PlatformRunning Mode
Rhino Pi-X1Ubuntu 22.04, AidLux

Prerequisites

  1. Rhino Pi-X1 Hardware
  2. Ubuntu 22.04 System or AidLux System
  3. USB Microphone

Deployment Steps

Step 1: Verify Microphone Recording Functionality

Plug in the USB microphone.

bash
# Check if the USB microphone is recognized
lsusb

# Output will be similar to:
# aidlux@kalama:~$ lsusb
# Bus 002 Device 001: ID 1d6b:0003 Linux Foundation 3.0 root hub
# Bus 001 Device 002: ID 0b0e:0412 GN Netcom Jabra SPEAK 410 USB
# Bus 001 Device 001: ID 1d6b:0002 Linux Foundation 2.0 root hub

# Record audio from the microphone
sudo arecord -D plughw:1,0 -d 5 output.wav

# Install sample rate conversion tools
sudo apt update
sudo apt install sox libsox-fmt-all

# Convert sample rate (The microphone used has a 48k sample rate)
sudo sox output.wav -r 48000 output48k.wav

# Play back the recording
sudo aplay -D plughw:1,0 output48k.wav

NOTE

The microphone check in this step is specifically for the Jabra Speak 410. For other microphones, you may need to adjust the test commands based on their specific recording and playback sample rates.
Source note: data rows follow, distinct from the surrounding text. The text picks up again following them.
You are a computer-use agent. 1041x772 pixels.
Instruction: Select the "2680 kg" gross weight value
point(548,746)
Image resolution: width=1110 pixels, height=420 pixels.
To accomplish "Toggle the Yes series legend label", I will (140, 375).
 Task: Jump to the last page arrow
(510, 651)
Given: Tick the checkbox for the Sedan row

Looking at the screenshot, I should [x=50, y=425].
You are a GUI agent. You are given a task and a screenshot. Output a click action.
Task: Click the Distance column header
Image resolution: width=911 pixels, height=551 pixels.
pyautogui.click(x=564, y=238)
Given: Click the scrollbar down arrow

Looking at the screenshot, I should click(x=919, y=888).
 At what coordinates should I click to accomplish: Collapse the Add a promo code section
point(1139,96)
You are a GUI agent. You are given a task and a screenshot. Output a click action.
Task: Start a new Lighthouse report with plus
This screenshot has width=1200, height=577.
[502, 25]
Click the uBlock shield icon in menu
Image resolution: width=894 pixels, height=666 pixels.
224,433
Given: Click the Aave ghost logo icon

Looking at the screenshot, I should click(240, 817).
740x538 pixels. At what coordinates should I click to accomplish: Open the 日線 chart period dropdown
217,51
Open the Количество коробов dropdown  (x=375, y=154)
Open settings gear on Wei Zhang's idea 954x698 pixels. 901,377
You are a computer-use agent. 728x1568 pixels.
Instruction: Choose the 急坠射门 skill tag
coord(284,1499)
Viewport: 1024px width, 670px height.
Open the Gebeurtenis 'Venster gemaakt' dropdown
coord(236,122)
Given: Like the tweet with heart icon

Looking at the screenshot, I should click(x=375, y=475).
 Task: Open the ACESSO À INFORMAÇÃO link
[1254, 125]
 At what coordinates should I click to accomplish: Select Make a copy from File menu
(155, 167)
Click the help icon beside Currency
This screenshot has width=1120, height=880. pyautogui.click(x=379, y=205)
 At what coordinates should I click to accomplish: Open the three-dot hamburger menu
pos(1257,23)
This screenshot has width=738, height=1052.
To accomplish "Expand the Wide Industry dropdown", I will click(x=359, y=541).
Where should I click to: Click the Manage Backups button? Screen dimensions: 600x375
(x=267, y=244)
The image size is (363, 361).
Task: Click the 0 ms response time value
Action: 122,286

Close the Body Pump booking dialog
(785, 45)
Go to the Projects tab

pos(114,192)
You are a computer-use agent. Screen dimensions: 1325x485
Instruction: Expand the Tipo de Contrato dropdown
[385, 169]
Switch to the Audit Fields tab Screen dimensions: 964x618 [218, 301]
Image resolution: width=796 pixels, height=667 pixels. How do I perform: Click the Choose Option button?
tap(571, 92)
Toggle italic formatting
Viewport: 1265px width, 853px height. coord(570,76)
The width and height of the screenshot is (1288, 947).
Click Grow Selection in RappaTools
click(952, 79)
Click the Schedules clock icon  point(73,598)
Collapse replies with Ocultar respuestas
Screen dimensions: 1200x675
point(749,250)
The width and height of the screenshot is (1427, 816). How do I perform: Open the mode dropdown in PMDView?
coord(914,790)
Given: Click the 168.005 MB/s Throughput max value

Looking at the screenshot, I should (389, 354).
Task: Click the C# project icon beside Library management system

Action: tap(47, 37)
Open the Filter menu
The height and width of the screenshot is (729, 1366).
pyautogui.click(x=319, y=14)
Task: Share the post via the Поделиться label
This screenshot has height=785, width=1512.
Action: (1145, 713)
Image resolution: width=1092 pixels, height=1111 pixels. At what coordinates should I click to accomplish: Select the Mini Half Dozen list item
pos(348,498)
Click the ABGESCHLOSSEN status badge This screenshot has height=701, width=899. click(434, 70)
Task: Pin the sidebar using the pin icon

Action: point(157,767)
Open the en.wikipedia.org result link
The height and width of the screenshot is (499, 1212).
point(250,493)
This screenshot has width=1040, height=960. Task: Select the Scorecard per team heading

Step 2: Install AidVoice SDK

bash
# Install AidLite QNN version 2.36
sudo aid-pkg update
sudo aid-pkg install aidlite-sdk
sudo aid-pkg install aidlite-qnn236

# Install AidVoice SDK
sudo aid-pkg -i aidvoice-sdk

Step 3: Compile Test Code

bash
# Copy test code
cp -r /usr/local/share/aidvoice/examples /home/aidlux/aidvoice

# Compile
cd /home/aidlux/aidvoice/asr/cpp/
mkdir -p build && cd build
cmake ..
make

Step 4: Run the Example

bash
./test_stream

Speak into the microphone, and you will see the following output:

NOTE

Speech recognition performance is related to device sound pickup, noise reduction, and model capabilities. This Demo specifically showcases the model performance for real-time streaming recognition.